ICD-10: Procedural Coding System vs. CPT Codes
Now that ICD-10 is going to happen I’m starting to look into it a bit more. I see there is a procedural coding system component. Are we going to have to use that instead of, or in addition to, CPT?
Question:
Now that ICD-10 is going to happen I’m starting to look into it a bit more. I see there is a procedural coding system component. Are we going to have to use that instead of, or in addition to, CPT?
Answer:
Good Question:. The ICD-10 procedural coding system (ICD-10-PCS) is used by facilities (e.g., hospital) to code procedures. CPT codes are, and will continue to be, used by physicians (and other providers) to report professional services. The two systems are unique and very different. You will not be using ICD-10-PCS to report professional services; rather, you will continue to use CPT codes. You will, however, be changing from ICD-9-CM (ICD-9 Clinical Modification) diagnosis codes to ICD-10-CM diagnosis codes on October 1, 2015 for claims submitted to HIPAA-covered entities. So the good news is that the CPT coding system is not changing for physicians – only the diagnosis coding system will be different.
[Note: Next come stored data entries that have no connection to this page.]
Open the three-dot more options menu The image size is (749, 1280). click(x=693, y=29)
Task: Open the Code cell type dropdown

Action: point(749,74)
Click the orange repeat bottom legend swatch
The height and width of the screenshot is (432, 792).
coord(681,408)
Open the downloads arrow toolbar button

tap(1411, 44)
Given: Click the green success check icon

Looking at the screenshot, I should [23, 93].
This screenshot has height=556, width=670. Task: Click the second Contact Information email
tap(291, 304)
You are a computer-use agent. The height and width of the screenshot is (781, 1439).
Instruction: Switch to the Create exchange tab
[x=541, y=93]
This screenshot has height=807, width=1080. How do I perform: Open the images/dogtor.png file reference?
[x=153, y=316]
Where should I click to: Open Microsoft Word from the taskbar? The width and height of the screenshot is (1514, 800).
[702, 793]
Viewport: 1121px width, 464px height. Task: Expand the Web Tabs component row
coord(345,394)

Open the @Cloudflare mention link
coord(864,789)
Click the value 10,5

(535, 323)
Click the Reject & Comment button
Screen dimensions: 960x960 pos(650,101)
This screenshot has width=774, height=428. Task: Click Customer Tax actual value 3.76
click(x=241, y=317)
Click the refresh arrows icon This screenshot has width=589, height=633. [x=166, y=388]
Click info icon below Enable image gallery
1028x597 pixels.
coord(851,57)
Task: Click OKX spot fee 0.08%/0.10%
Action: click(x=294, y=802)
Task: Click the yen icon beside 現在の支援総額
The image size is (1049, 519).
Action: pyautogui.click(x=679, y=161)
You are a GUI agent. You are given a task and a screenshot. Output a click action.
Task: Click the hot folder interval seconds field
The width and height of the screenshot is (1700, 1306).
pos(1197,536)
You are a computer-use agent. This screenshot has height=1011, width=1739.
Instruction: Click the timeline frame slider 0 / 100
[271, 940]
*This response is based on the best information available as of 04/23/15.
TLIF
I have an operative report where the neurosurgeon performed L5-S1 minimal invasive transforaminal lumbar interbody fusion (TLIF) with L5/S1 and an instrumented fusion (pedicle screws/rods).…
Question:
I have an operative report where the neurosurgeon performed L5-S1 minimal invasive transforaminal lumbar interbody fusion (TLIF) with L5/S1 and an instrumented fusion (pedicle screws/rods). He did a far lateral transforaminal approach to disc space with left L5/S1 facetectomy and discectomy. He also placed a PEEK cage for the interbody arthrodesis packed with morselized allograft and autograft.
The surgeon gave the following codes: 63056, 63047, 22325, 22630, 22840, 22851, 20931 and 20936. Also, anytime we bill 22325 with 63047 the code gets denied. Is a modifier 59 appropriate on 22325? I’m not sure why 63047 always denies as inclusive. I’m also Question:ing code 63056 with 22630 – I’m not sure the two should be billed together. Can you help, please?
Answer:
Sure – there are a couple of issues here. First, you’re right – 63047 and 22325 should not be billed together for procedures performed at the same level. The fracture repair code (22325) includes removing bone fragments and decompression (63047). Do not append modifier 59 to 63047 when performed at the same spinal level as 22325. That said, your description of the procedure does not support reporting either code, 22325 OR 63047.
And, you’re right – 63056 should not be billed because it is part of the approach to perform the TLIF (22630). Finally, I think you’re confusing 20931 (structural allograft) with 20930 (morselized allograft). So the correct codes are, based on your description: 22630, 22840, 22851, 20930, 20936.
*This response is based on the best information available as of 04/09/15.